Le Cese propose des "états généraux" de la vie chère en outre-mer

Trois mois après la tenu du comité interministériel des outre-mer, le Cese livre de nouvelles propositions pour lutter contre la vie chère dans les territoires ultramarins où les prix sont parfois 40% plus élevés qu'en métropole. Entre mesures d'urgence face à l'inflation et mesures de plus long terme, il propose notamment des "chèques" versés par les CCAS et la tenue d'états généraux dans chacun des territoires.

 

Trois ans après un avis sur le pouvoir d'achat en outre-mer ("Pouvoir d'achat et cohésion sociale dans les outre-mer : fractures et opportunités"), le Conseil économique, sociale et environnemental (Cese) revient à la charge. "La vie chère est l'une des principales causes de tension sociale en outre-mer, et ce depuis de nombreuses années, les prix y sont de plus en plus élevés et les écarts avec l'hexagone se sont encore accentués en 2022", souligne-t-il dans un nouvel avis adopté à une très large majorité le 11 octobre 2023, présenté par la délégation ultramarine de l'assemblée. Ces écarts sont de l'ordre de 30 à 40% entre l'hexagone et la Polynésie française et la Nouvelle-Calédonie par exemple. Dans ces territoires, 900.000 personnes vivent sous le seuil de pauvreté avec moins de 1.010 euros par mois.

La réforme de l'octroi de mer

Les principaux enjeux identifiés par le Cese sont la pauvreté et la faiblesse des revenus, l'ouverture à la concurrence et le développement de la production et de la fiscalité locale. Et parmi les dix préconisations avancées, le Cese propose des mesures immédiates pour répondre au contexte inflationniste, comme la mise à disposition par les centres communaux d'action sociale de "chèques" dédiés à l'aide alimentaire, à l'énergie, au transport, à l'eau et au logement pour les foyers les plus modestes. Objectifs : augmenter leur pouvoir d'achat, prévenir le surendettement et maintenir l'accès aux services essentiels. Le Cese préconise aussi de majorer les primes d'activités pour tenir compte de la faiblesse des revenus de nombreux salariés avec un même mode de calcul pour tous les territoires d'outre-mer. L'idée est d'agir vite, dès les textes budgétaires en cours d'examen.

Des mesures de plus long terme sont aussi listées comme la réforme de l'octroi de mer. Il s'agirait d'élargir son assiette à l’ensemble des biens et services, tout en simplifiant les taux et en maintenant un différentiel de taux entre les produits locaux et les produits importés. "Une liste de produits de première nécessité devra être exonérée", précise le Cese.

Un dispositif de dérogation aux normes françaises et européennes

Le gouvernement envisage une réforme en profondeur de l'octroi de mer mais il veut se donner le temps de la réflexion.
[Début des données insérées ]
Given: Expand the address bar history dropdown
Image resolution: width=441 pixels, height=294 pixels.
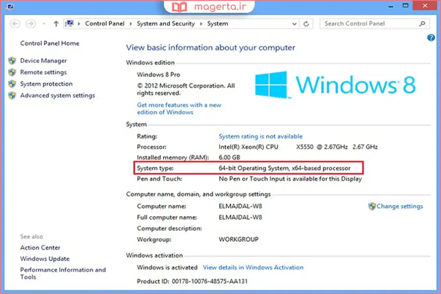Looking at the screenshot, I should pos(295,24).
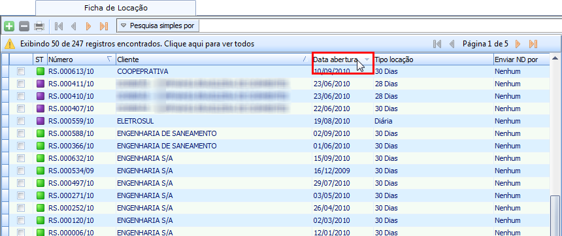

Il souhaite notamment examiner l'ensemble des taux. Une concertation est prévue avec les élus pour inscrire la réforme dans le projet de loi de finances pour 2025, pour une mise en œuvre en 2027. Le Cese demande au gouvernement à être officiellement saisi par la Première ministre dans le cadre de la préparation de la réforme. Il propose la tenue d'"Etats généraux du coût de la vie et du pouvoir d'achat" dans chacun des territoires, qui permettraient aussi d'associer les Ceser et les citoyens.

Autres pistes : renforcer les moyens de contrôle de la concurrence en outre-mer et réaliser régulièrement des contrôles programmés dans les secteurs de la distribution, du fret, du transport aérien et des communications, réaliser une enquête spatiale de prix par l'Insee tous les trois ans et en continu sur les données de caisse et développer des filières alimentaires locales, structurées et "capables de fournir le marché en produits frais, fruits et légumes, produits laitiers et viande". Le Cese propose enfin de mettre en place à titre expérimental un dispositif de dérogation aux normes françaises et européennes, tel que cela a été annoncé lors du Comité interministériel des outre-mer (Ciom) du 18 juillet 2023 (voir notre article du 18 juillet 2023). Le Cese préconise "d'adapter ces normes 'RUP' aux besoins propres des différents territoires (climatiques, sismiques, …) en maintenant un haut niveau d'exigence sociale, environnementale, de qualité, de sécurité et de durabilité des produits".

L'outre-mer est l'objet de beaucoup d'attention en ce moment avec la publication d'un rapport sénatorial sur la "continuité territoriale" en mars suivi d'un rapport de l'Assemblée en juillet sur le coût de la vie.